*** DATA RECORDS
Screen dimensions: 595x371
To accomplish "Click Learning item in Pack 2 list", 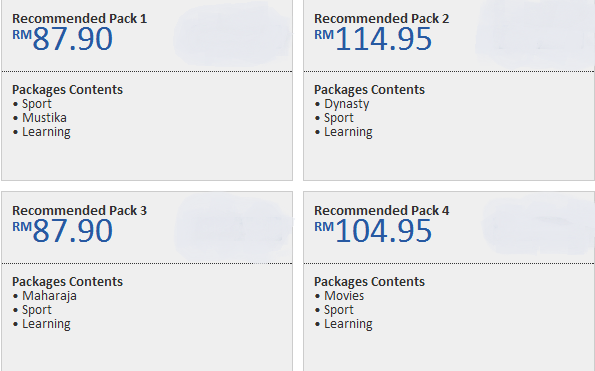I will coord(348,132).
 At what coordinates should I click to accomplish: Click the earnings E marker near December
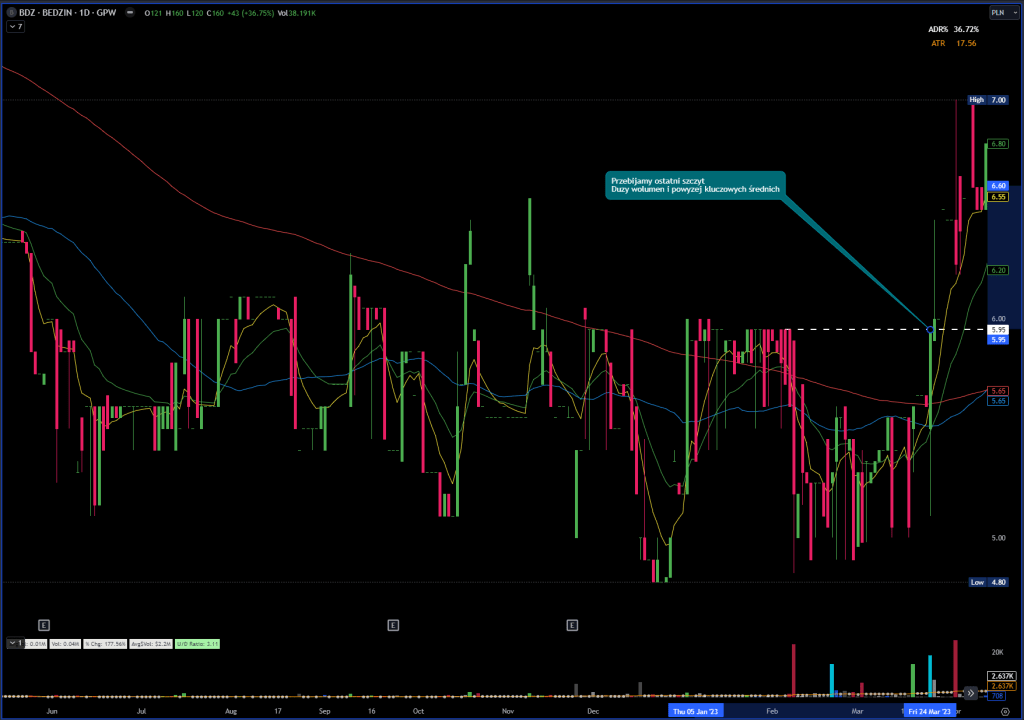point(573,625)
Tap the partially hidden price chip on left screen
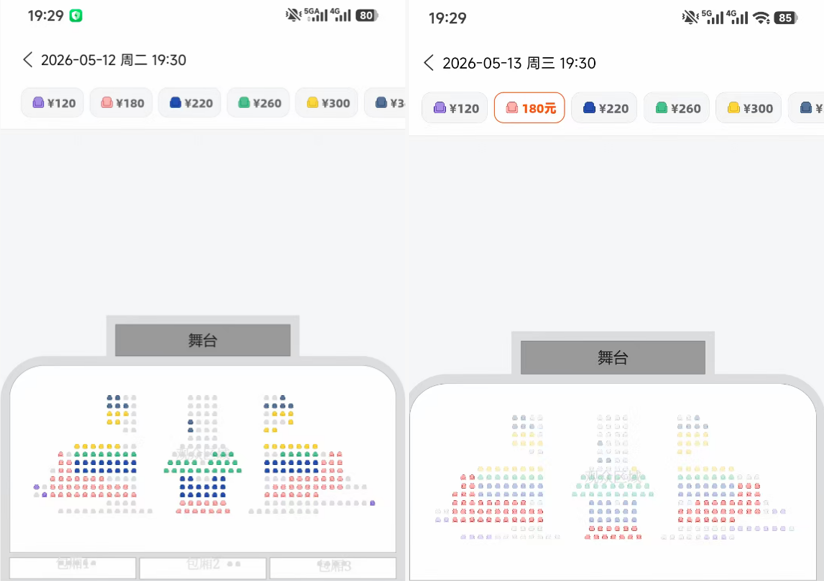Viewport: 824px width, 581px height. tap(385, 103)
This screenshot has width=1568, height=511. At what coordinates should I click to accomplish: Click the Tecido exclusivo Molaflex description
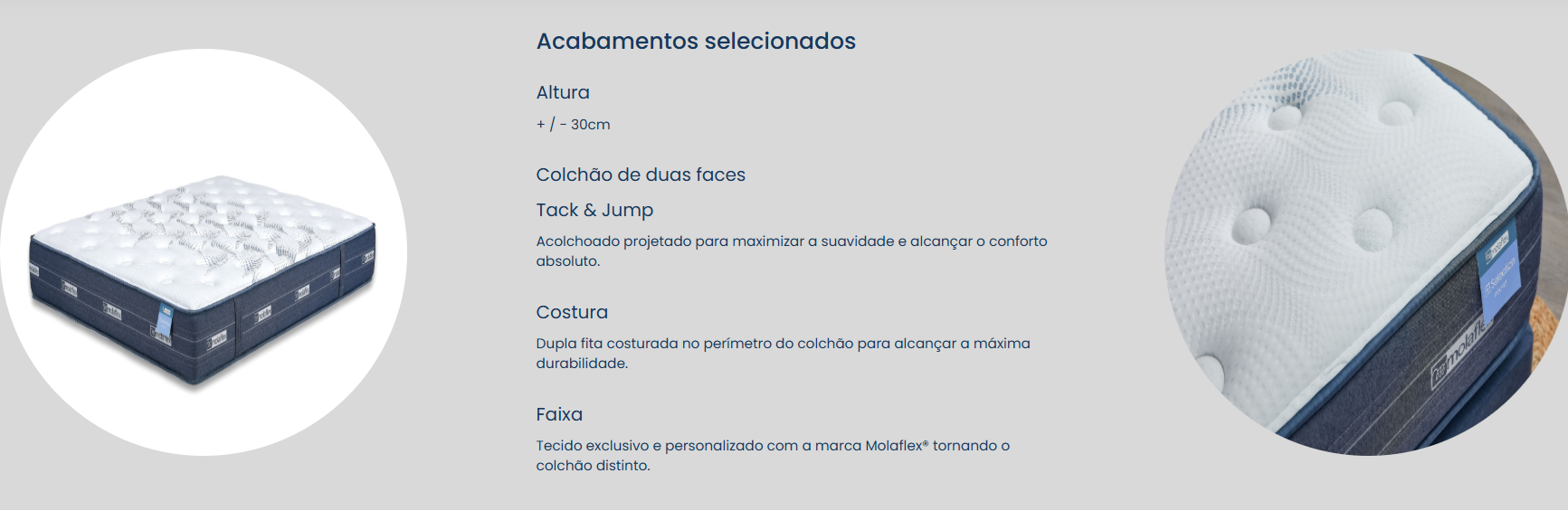(x=773, y=455)
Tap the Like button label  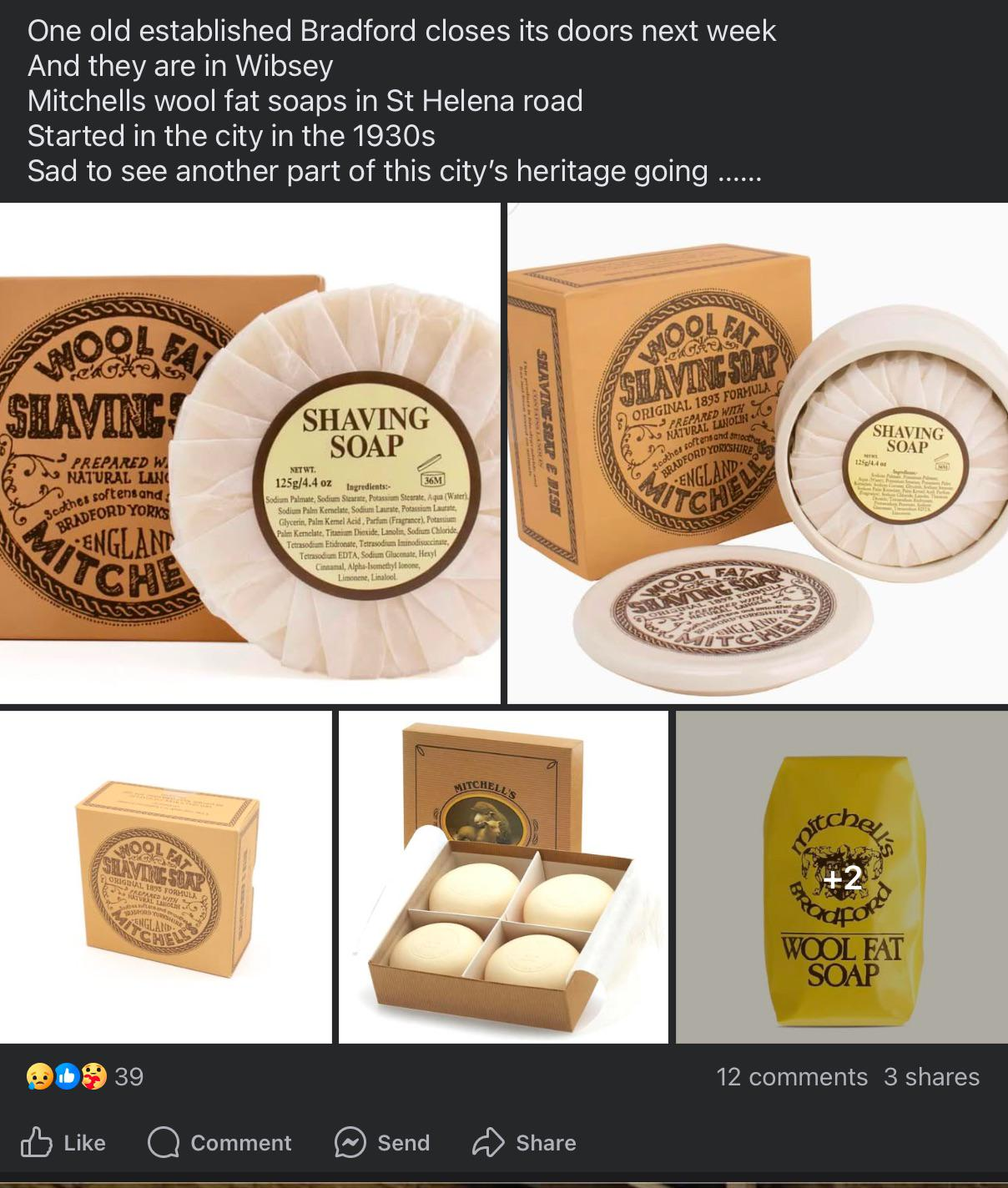point(84,1143)
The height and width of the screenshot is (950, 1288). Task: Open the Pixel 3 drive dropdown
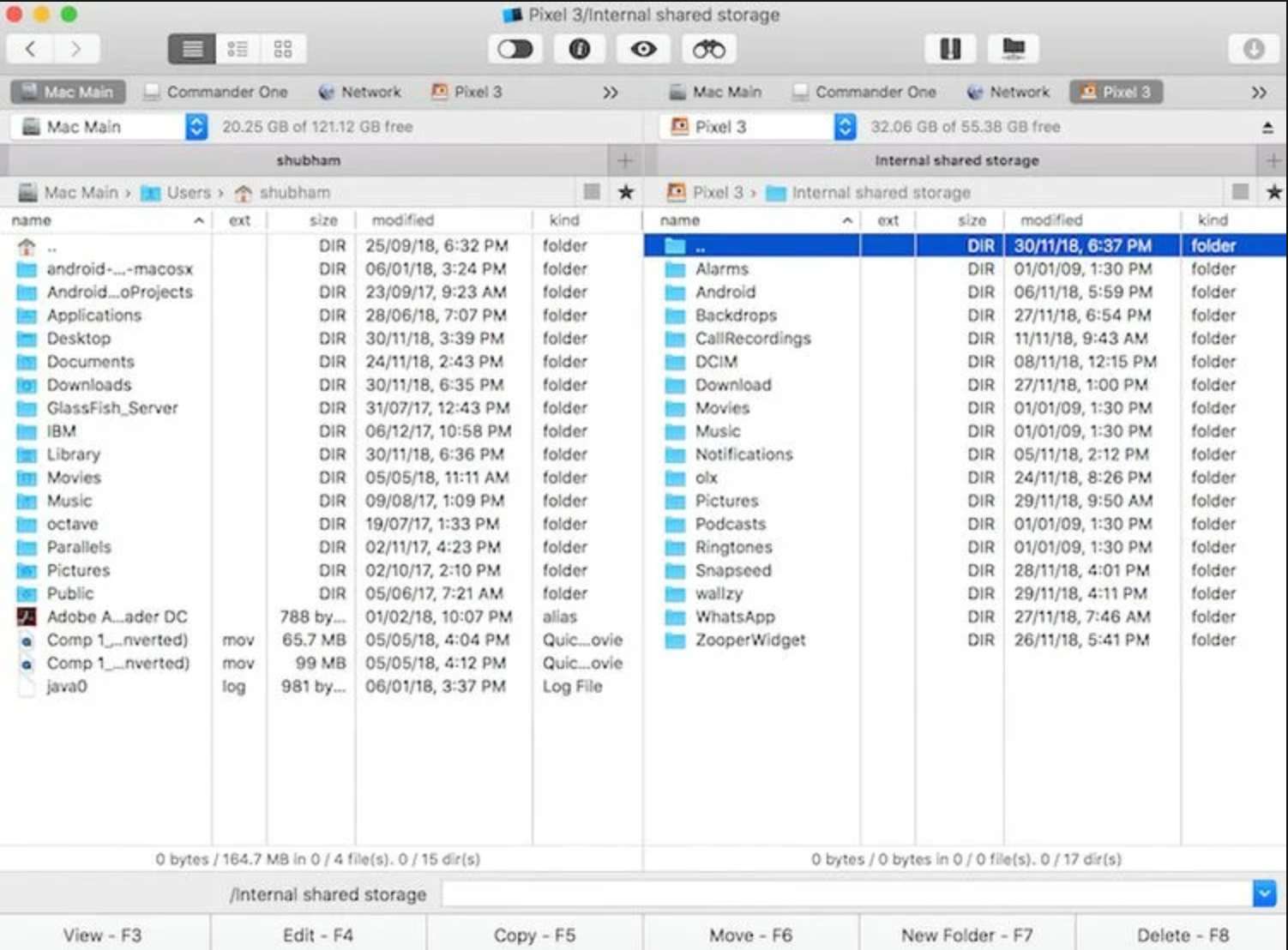(845, 127)
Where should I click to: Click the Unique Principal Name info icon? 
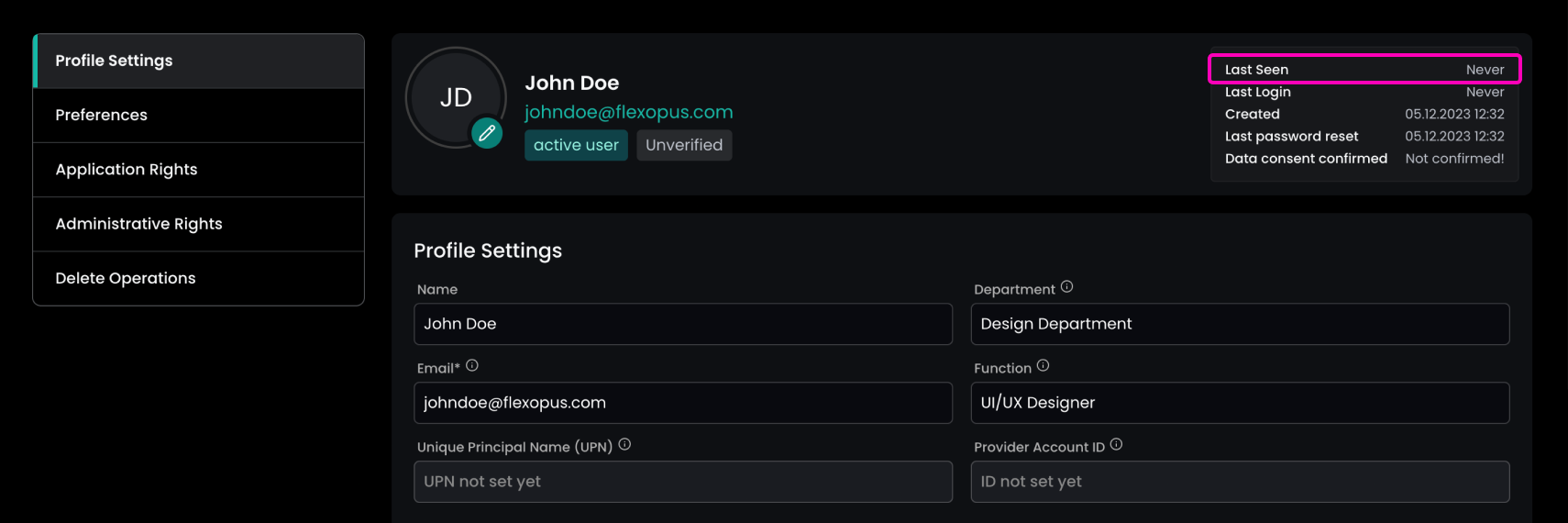(624, 445)
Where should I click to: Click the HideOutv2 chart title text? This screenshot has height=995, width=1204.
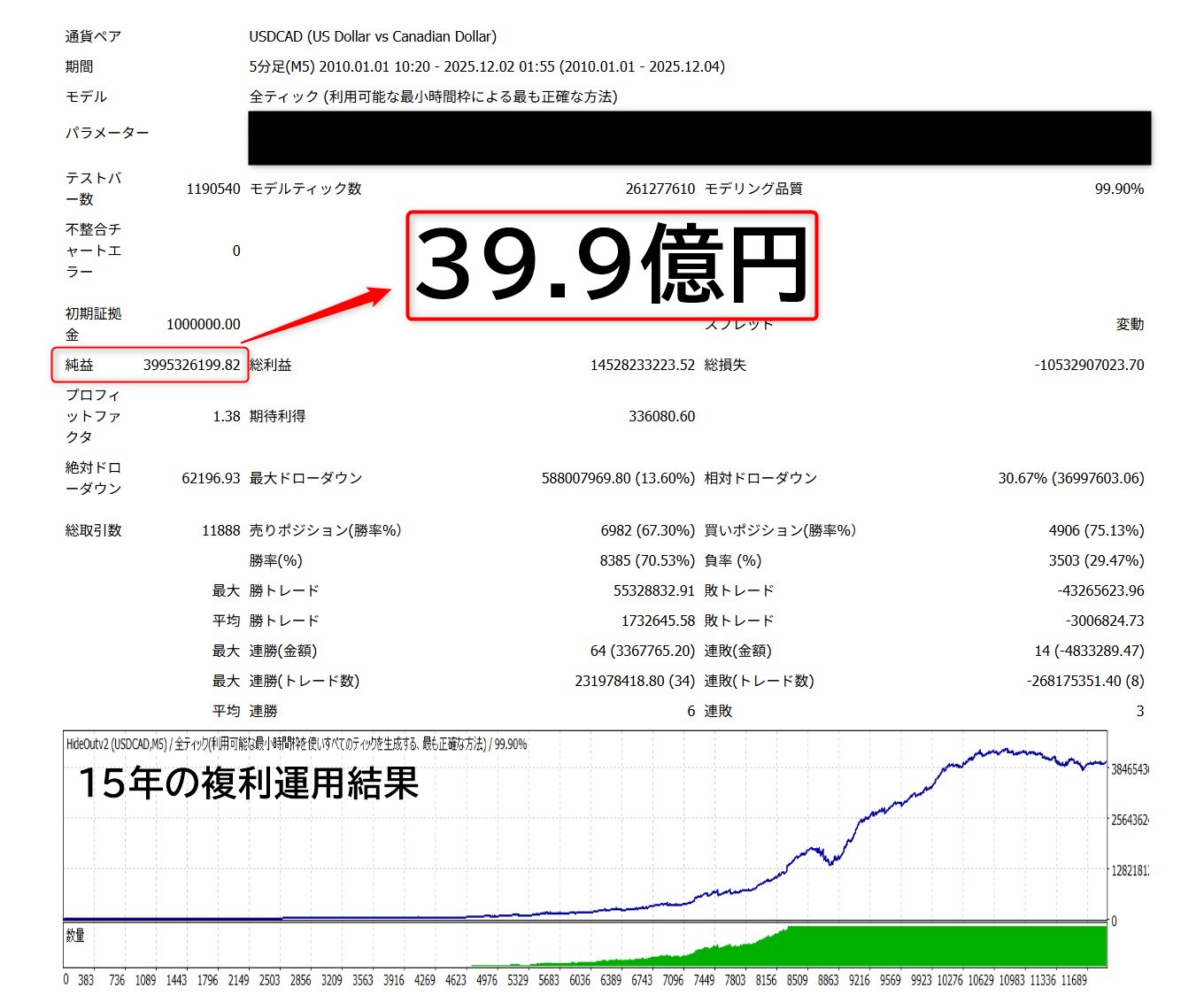(296, 744)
******
- **WHAT TO WORK ON**
Output, exactly and only, the lines beginning with the one that contains "Where should I click to: Click the Unique" and ending at the last line of the records above. Drop the pictures.

- **YOUR RESPONSE**
Where should I click to: Click the Unique Principal Name info icon? 
(624, 445)
Where should I click to: Click the HideOutv2 chart title text? This screenshot has height=995, width=1204.
(296, 744)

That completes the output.